Law students design app to help drivers know their rights when towed

Colorado has a predatory towing problem—residents are often towed for no reason, typically in the middle of the night, and then have to pay hundreds of dollars to retrieve their cars. Last year, the Colorado legislature passed the Towing Bill of Rights to help address this problem, and now students in the Sturm College of Law have designed a web-based app that puts those rights into the hands of consumers.

Third-year student Will Denney and his classmates, Jessi Bird and Brittany Phouminh, created the Towing Rights Advisor for Colorado app last fall as part of Law & Innovation Lab, a six-credit course offering the opportunity to develop technology tools that address real-world legal problems. 

Professor Lois Lupica, who leads the lab, says the idea came from conversations with a local partner organization, the Community Economic Defense Project. The students, who had never developed an app before, went to work combing through the legislation and determining the rights consumers have and what information people need most. 

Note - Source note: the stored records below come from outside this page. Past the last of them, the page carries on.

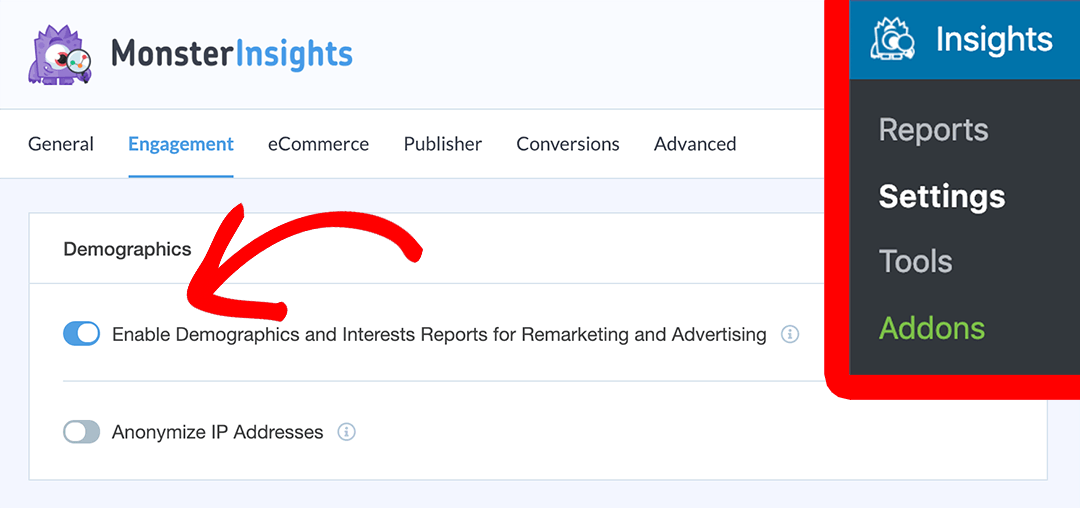Select Settings in the Insights sidebar menu
The image size is (1080, 508).
[941, 196]
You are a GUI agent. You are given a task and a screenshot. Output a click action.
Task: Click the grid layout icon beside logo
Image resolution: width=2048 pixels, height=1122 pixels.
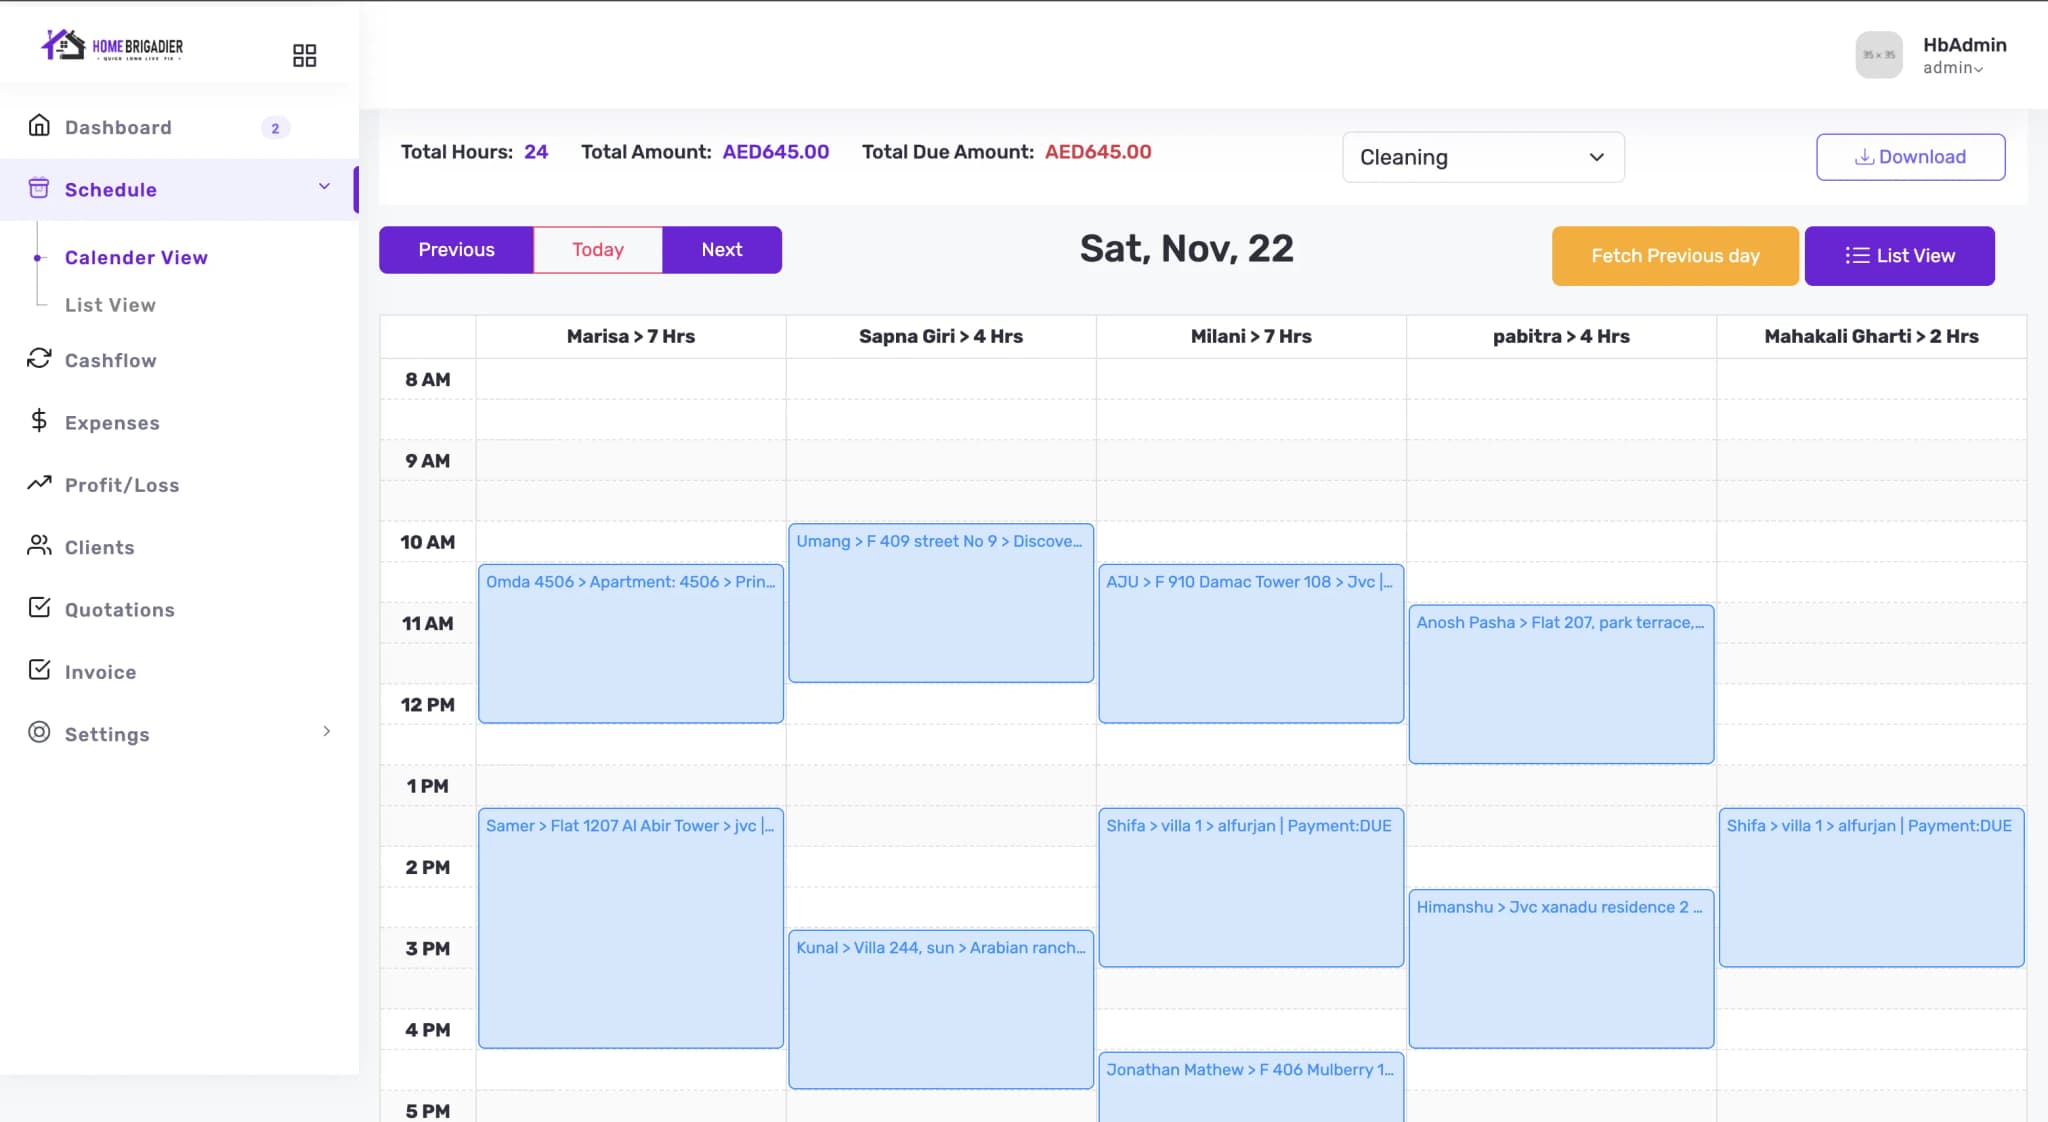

The result, Lupica says, is an app that gives the user tailored information based on their circumstance and grouped by urgency—from “I want to understand my rights” to “My car is about to be towed.” The team added user-friendly features, such as a white background with high-contrast lettering for easy reading at night.

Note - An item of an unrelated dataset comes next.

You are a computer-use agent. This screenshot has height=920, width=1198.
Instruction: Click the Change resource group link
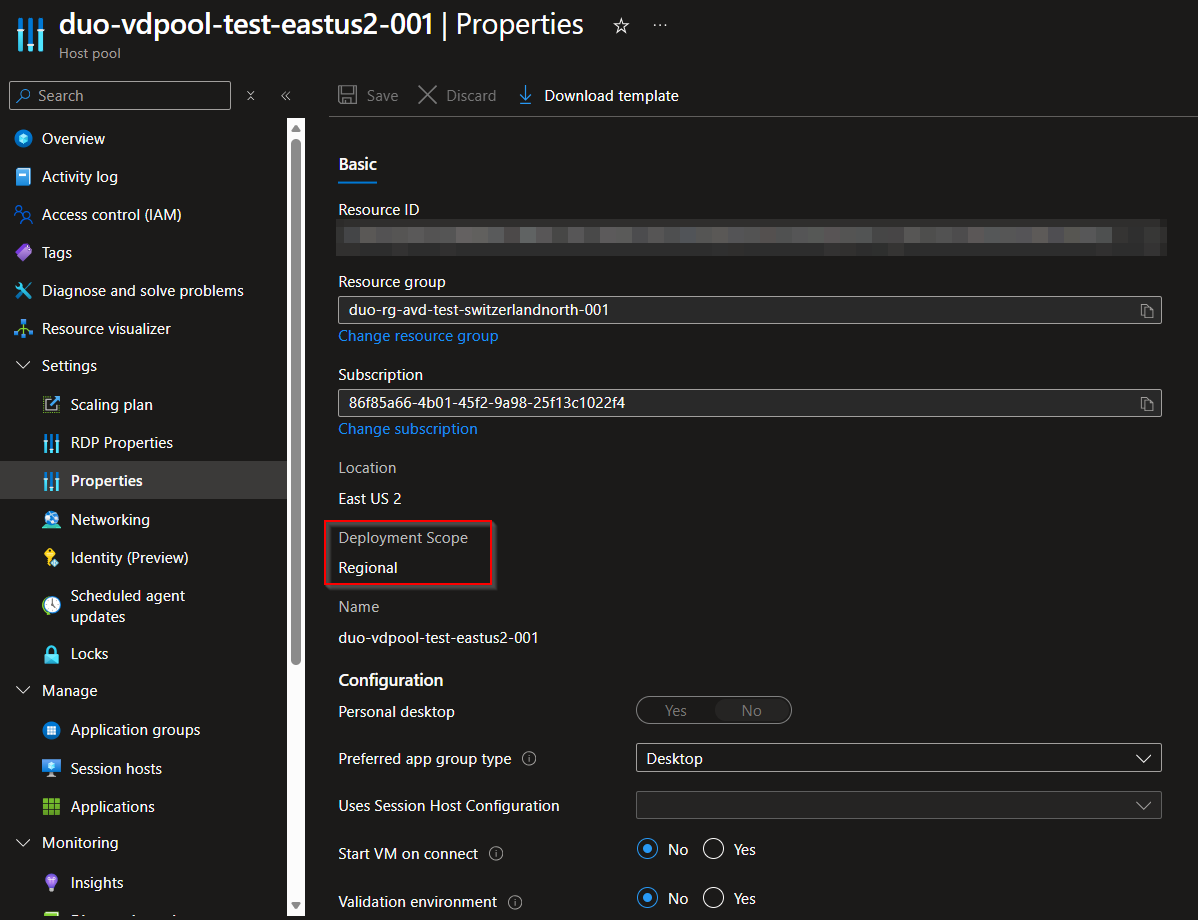point(418,336)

Denney, who is multilingual, also translated the app into Spanish. “It’s almost impossible for Spanish speakers to file a complaint,” he says. “Our app takes their information in Spanish and then drafts the complaint in English for them and sends it to the relevant agencies.” 

“That’s the value of using technology,” Lupica says. “You could give someone a booklet about their towing rights, but then they still have to flip through 20 pages, 15 of which don’t apply to their situation. This app lets you click on your circumstance, and you get only the information you need right now.”

The app launches this spring and will be available on the Community Economic Defense Project website at cedproject.org.